Dans l’introduction à “Empowerment ou la société de l’anti-délégation“, j’ai écrit que la bande-son de la révolution en cours était une playlist composée de Hip-Hop et de Hardcore Punk (chap.3). Que l’on ait baigné dans ces cultures urbaines ou pas, le fait est que le Hip-Hop et le Hardcore portent ce message de reprise en main de sa destinée, individuelle et collective, qui caractérise, à mon sens, les mouvements sociaux émergents. Cela est bien documenté par les travaux de Stoute (2011) pour le Hip-Hop et les travaux de Hein (2012) et Haenfler (2004) pour le Hardcore Punk.

Un reportage récent, que l’on peut voir sur Youtube, “Under the Influence : New-York Hardcore” m’a permis de prendre conscience de ce qui est probablement au fondement de la démarche de beaucoup de trentenaires (et plus jeunes) en matière d’alimentation. Deux choses : le refus et le Do It Yourself ! Resistance & DIY : So hardcore !!

J’ai baigné, via mes parents, dans un univers où on choisit des produits bios, où on se soigne naturellement, et où on est plutôt écolo. C’est sûr. Mais ce qui fonde mon rapport à l’alimentation, et probablement à tout un ensemble d’autres choses, est beaucoup plus proche du :

FUCK YOU !! I don’t want to eat your shit !!!

Fuck you, industry ! Fuck you, market ! Fuck you, supermarkets ! I’m gonna eat… my own food !!

C’est hardcore dans l’attitude. C’est légèrement arrogant. Et ça se crie plus que ça se dit. Vous vous rappelez certainement de cette phrase “Fuck You ! I won’t do what you tell 2d093fe7a70ef489984fe39f495e26e4me !” du célèbre “Killing in the name” de Rage Against The Machine ? Et bien, on est en plein dedans !
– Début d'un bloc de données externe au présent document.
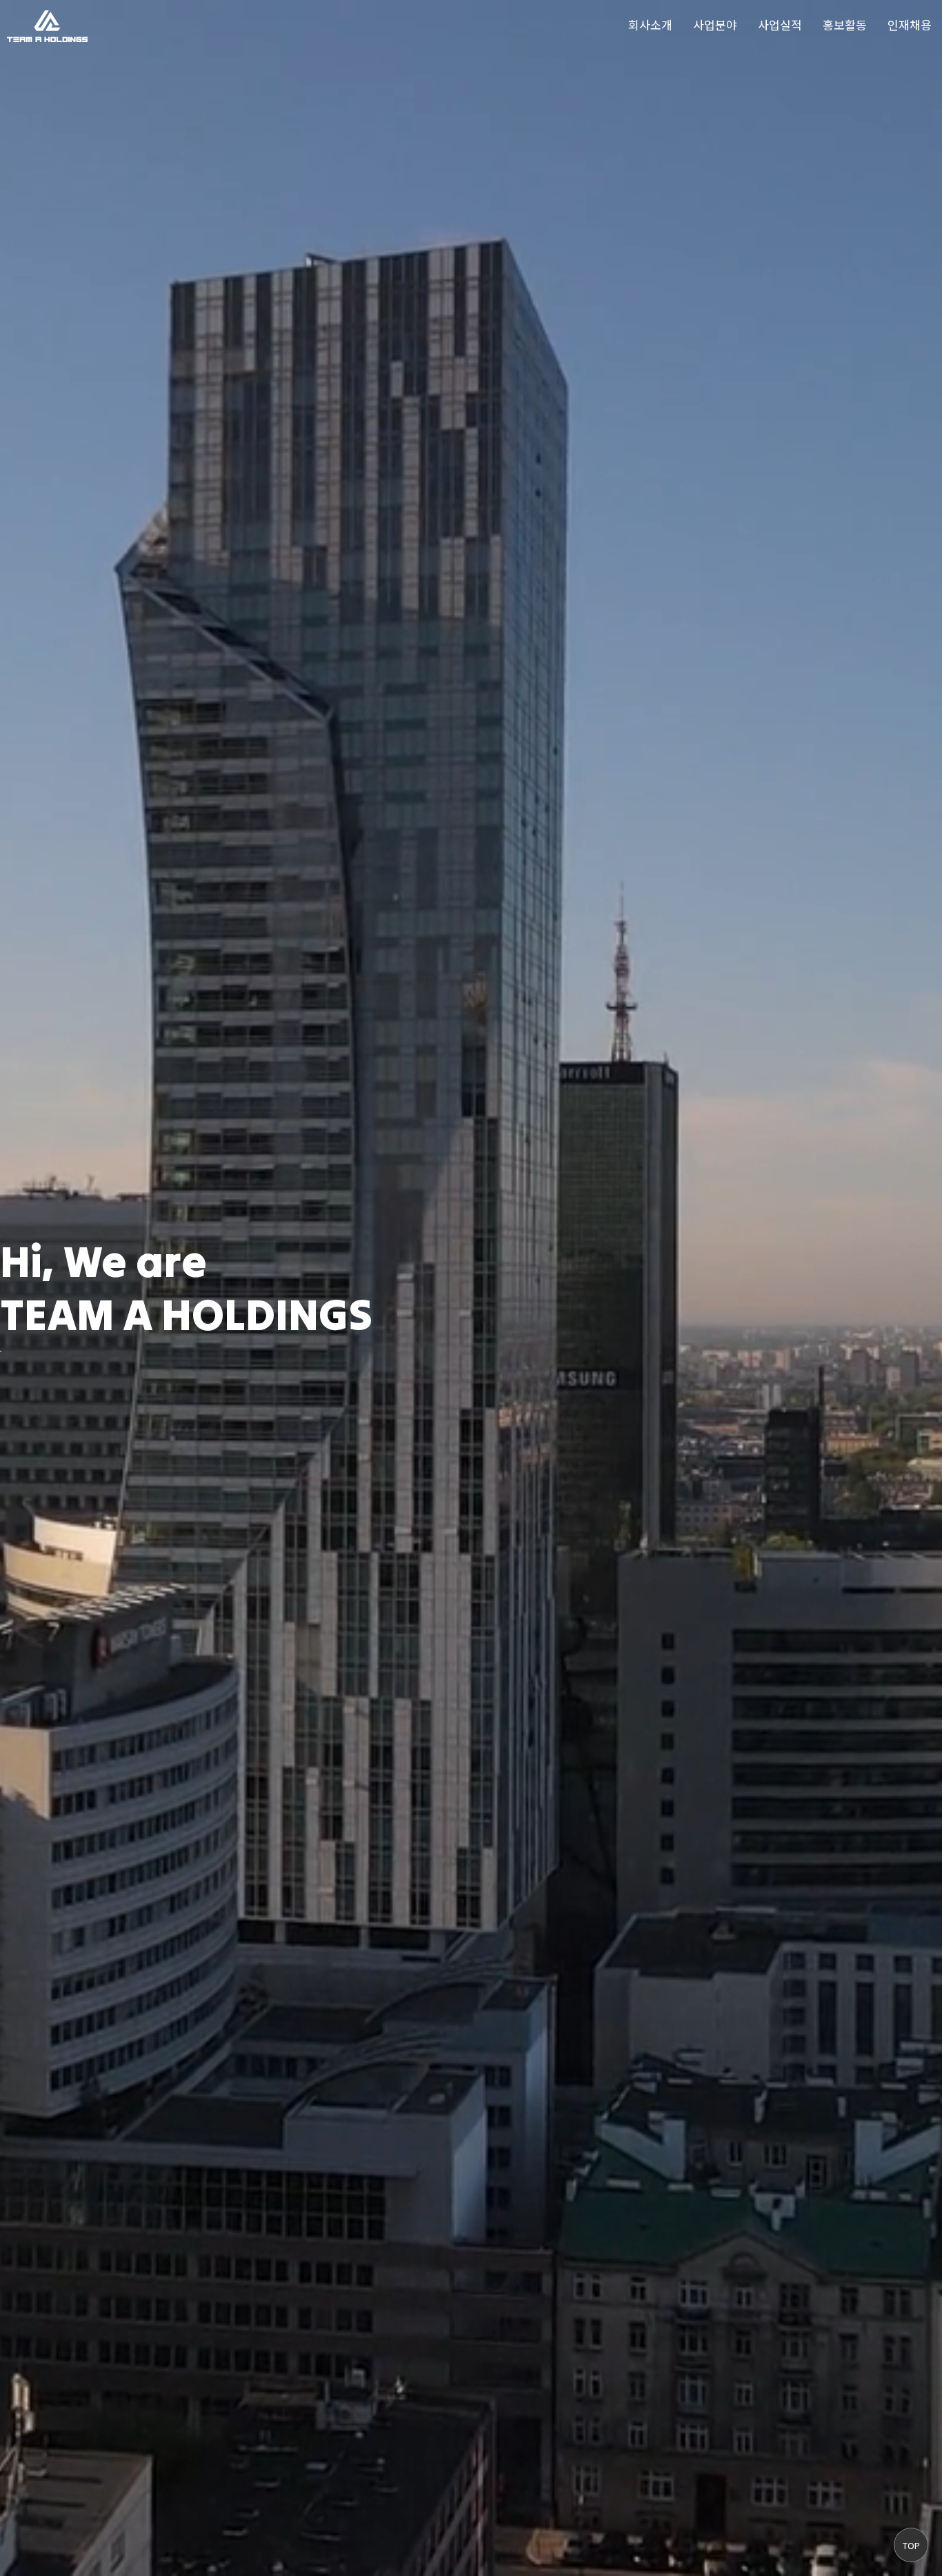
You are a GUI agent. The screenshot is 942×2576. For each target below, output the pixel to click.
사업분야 (715, 24)
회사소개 (650, 24)
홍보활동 (845, 24)
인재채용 (910, 24)
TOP (911, 2545)
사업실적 (780, 24)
Si l’on analyse un peu ce qui est au fondement du Hardcore Punk, on trouve le refus : refus de la société qu’ “on nous a conçue”, refus de ses normes, de ses dogmes, de ses évidences. Le mouvement Hardcore Punk est une sous-culture, et en cela constitue une forme de résistance à la culture dominante ou à la société “hégémonique”, pour parler comme Gramsci. La “résistance” a toujours été le point central des sous-cultures, comme en témoignent les recherches du célèbre Centre for Contemporary Cultural Studies (CCCS) de l’Université de Birmingham, pour les connaisseurs (Haenfler, 2004 : 407).

Mais là où se distingue l’attitude proprement Hardcore, c’est dans le fait que ce refus n’amène pas l’individu à sombrer dans un chaos autodestructeur, dans une attitude d’abandon nihiliste comme on l’a souvent vu dans les sous-cultures punk rock, hippie ou skinheads. Abandon du combat pour rentrer dans le système, ou abandon dans les pratiques autodestructrices : drogue, alcool, suicide, etc.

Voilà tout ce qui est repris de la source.